I think I may have this figured out (light may of clicked on finally)

I always assume payload as the amount of weight in the truck bed, but now I do realize it is the entire weight in the truck (bed & cab)

So for example if I understand this correctly the weight would be like this

Ex (hauling the trailer empty and truck empty):
Truck curb weight (4323 lbs) + dry hitch weight (594 lbs) + me (155 lbs) = 5072 lbs

Nissan GVWR (5815 lbs) - total weight above (5072 lbs) = 743 lbs to spare GVWR
Payload (1365 lbs) - dry hitch weight (594 lbs) + me (155 lbs) = 616 lbs to spare payload

is that right?

Couple more questions (it sure was easier when i had a tent trailer and didn't have to worry about weight so much)

Dry hitch weight is of course when the trailer is empty. How can I figure out what the weight is when its loaded with our usual stuff. Would a weigh station be best, just go when we are loaded to get the correct hitch weight when loaded. I know this would varie trip to trip, but it shouldn't fluctuate that much would it?

If I get the setup weighed on the scale, should we all stay in the vehicle so they get the correct weight we have in the truck

with my truck GVWR do I need to count what a full tank of gas weighs, etc, etc. I definitely don't want to worry about if we decide to haul something extra in the truck (like extra wood or something) that it will put it over the top. Or start stripping the truck of things to lessen the load (like empty the glove box as an extreme and stupid example)

I never really thought of cab weight really as adding to the payload. As a family of 5 I think we are at about 500 lbs (small kids for know) and the dog would be about 35 lbs, and even a bit extra lets say 600 lbs to be safe. Your numbers at about 750 would be a little high, but probably not much, maybe shave off 50 lbs.

But hell if I have to worry about an extra 50 lbs, I think I may of cut it to close to the max


----------



## azrocketman (Oct 5, 2005)

"A gross vehicle weight rating (GVWR) is the maximum allowable total weight of a road vehicle or trailer when loaded - i.e including the weight of the vehicle itself plus fuel, passengers, cargo, and trailer tongue weight.

The difference between gross weight and curb weight is the total passenger and cargo weight capacity of the vehicle.

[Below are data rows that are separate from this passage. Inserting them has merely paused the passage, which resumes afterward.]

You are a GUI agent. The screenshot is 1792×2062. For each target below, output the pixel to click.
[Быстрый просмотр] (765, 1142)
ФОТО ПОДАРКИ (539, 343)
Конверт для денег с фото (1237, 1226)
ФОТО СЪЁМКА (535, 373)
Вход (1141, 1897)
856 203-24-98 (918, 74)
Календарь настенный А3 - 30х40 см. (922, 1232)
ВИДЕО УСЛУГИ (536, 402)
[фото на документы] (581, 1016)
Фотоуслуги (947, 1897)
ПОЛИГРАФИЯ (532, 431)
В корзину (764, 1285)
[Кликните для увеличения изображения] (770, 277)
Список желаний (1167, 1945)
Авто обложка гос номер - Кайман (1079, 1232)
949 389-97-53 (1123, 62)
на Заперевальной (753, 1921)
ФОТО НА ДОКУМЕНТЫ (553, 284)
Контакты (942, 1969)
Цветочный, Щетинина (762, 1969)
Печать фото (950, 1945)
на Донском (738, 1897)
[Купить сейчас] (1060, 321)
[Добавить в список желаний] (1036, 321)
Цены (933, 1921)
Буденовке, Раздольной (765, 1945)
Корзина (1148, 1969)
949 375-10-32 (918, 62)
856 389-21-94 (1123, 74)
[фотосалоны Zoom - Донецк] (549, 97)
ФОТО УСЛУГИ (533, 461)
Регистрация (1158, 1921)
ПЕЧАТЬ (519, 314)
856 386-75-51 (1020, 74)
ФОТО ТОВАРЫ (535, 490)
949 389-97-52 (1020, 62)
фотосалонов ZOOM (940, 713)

For example, a pickup truck with a curb weight of 4500 pounds might have a cargo capacity of 2000 pounds, meaning it can have a gross weight of 6500 pounds when fully loaded" (from wikipedia for GVWR).

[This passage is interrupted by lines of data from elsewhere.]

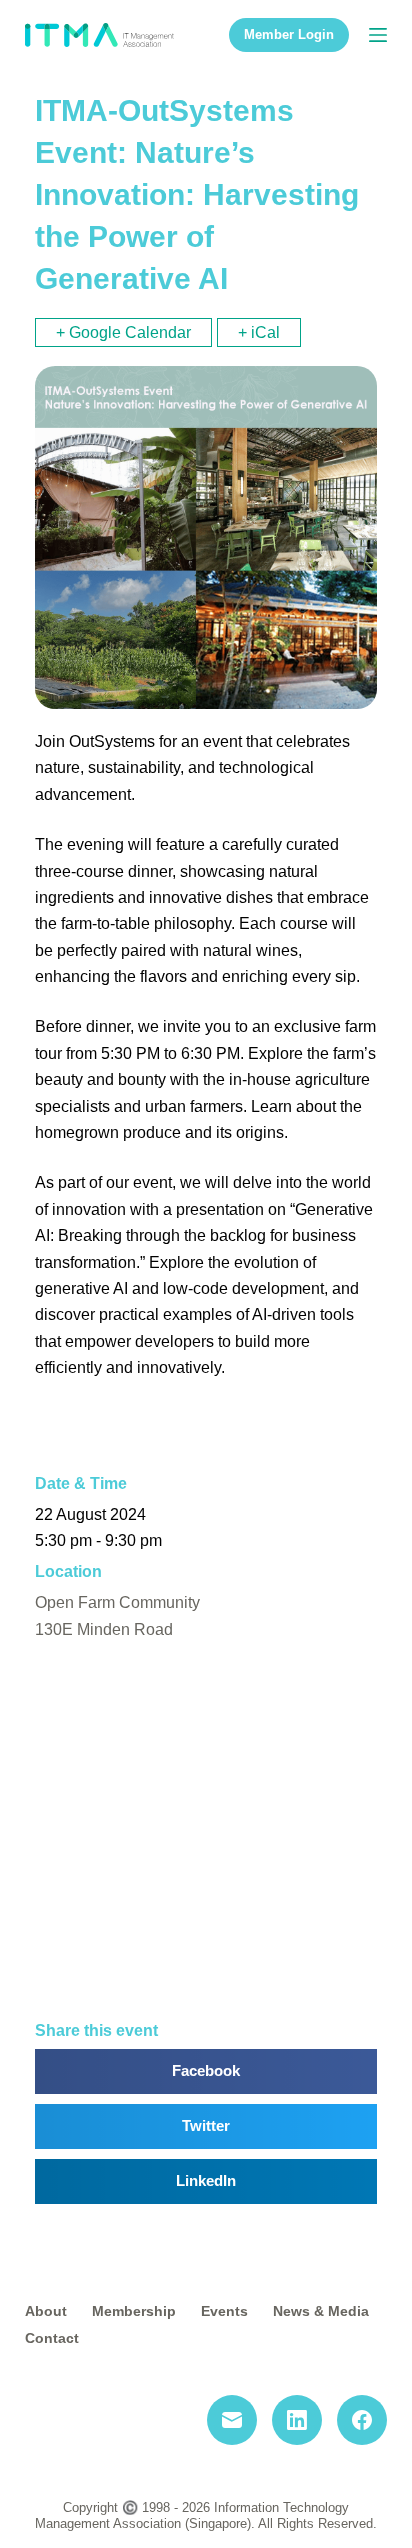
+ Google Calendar (123, 332)
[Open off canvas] (378, 35)
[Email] (232, 2420)
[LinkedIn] (297, 2420)
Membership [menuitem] (134, 2311)
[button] (206, 2071)
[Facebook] (362, 2420)
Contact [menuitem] (52, 2338)
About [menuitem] (46, 2311)
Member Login (289, 34)
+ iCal (259, 332)
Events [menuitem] (224, 2311)
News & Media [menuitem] (321, 2311)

Looks like your logic is basically right but this line should be:
Payload (1365 lbs) - dry hitch weight (594 lbs) - me (155 lbs) = 616 lbs to spare payload 

The problem with dry versus wet tongue weight is where the additional weight is placed. If all of the weight is behind the trailer axle then the tongue weight will be reduced. If all the weight is ahead of the axle then the tongue weight will be increased as the weight is shared by the tongue and axle. It may be even more complicated, e.g. what if all your fresh water is behind the axle and your gray/black water tanks are ahead of the axle.

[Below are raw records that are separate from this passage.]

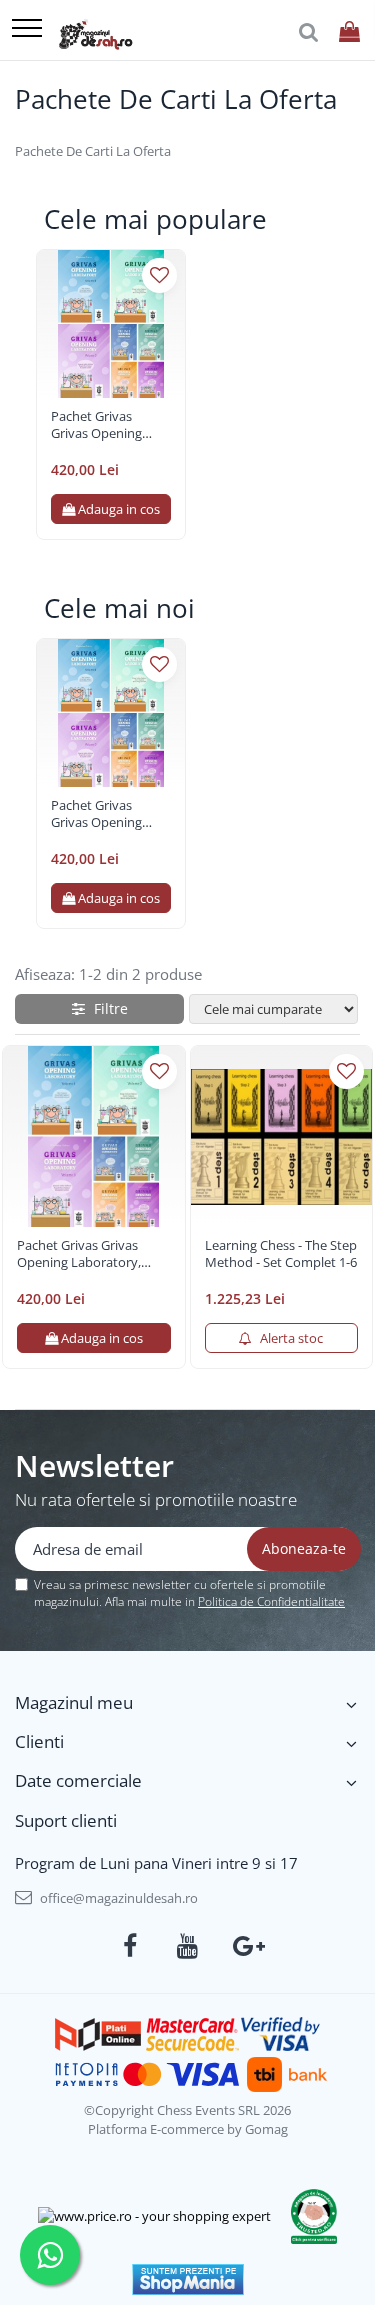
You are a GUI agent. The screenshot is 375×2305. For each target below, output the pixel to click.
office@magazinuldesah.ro (117, 1898)
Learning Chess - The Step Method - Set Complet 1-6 (281, 1254)
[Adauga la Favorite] (159, 275)
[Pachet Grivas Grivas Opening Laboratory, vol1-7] (111, 324)
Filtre (107, 1008)
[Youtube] (187, 1946)
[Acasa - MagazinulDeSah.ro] (95, 35)
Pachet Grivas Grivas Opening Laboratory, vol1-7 (105, 425)
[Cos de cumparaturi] (349, 32)
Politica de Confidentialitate (271, 1601)
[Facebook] (129, 1946)
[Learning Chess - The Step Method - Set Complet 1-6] (282, 1137)
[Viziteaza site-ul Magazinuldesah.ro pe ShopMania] (188, 2279)
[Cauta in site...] (308, 32)
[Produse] (27, 29)
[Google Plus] (245, 1946)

You can weigh the rig with all fluids filled (gasoline, propane bottles, fresh water). You know your weight and that of the family members (including the dog). I'd assume empty waste water tanks since the water primarily will come from the fresh water tank (be careful if you add water to the fresh water system or hookup without emptying the waste water tanks).

Bottom line: It appears you are close to your limits. You'll need to think twice if you're going to haul you gold bars with your trailer.

Steve


----------



## spidey (Apr 3, 2007)

azrocketman said:


> "A gross vehicle weight rating (GVWR) is the maximum allowable total weight of a road vehicle or trailer when loaded - i.e including the weight of the vehicle itself plus fuel, passengers, cargo, and trailer tongue weight.
> 
> The difference between gross weight and curb weight is the total passenger and cargo weight capacity of the vehicle. For example, a pickup truck with a curb weight of 4500 pounds might have a cargo capacity of 2000 pounds, meaning it can have a gross weight of 6500 pounds when fully loaded" (from wikipedia for GVWR).
> 
> ...


Well the good thing is when we moved to the new trailer I went on a trailer diet. My wife had tons of extra stuff packed (who needs 19 hand towels and 26 face clothes for christ sake - I counted) that kind of stuff. I beleive in being prepared but that kinda stuff is just crazy.

The fresh watter tank is in the very front of the trailer, so that will definitly add weight to the hitch. But then again that may not be something I fill all the time. The grey and black tanks are in the middle of the trailer in front of the axles as well. But those wont be hauled with anthing in them (circumstances pending)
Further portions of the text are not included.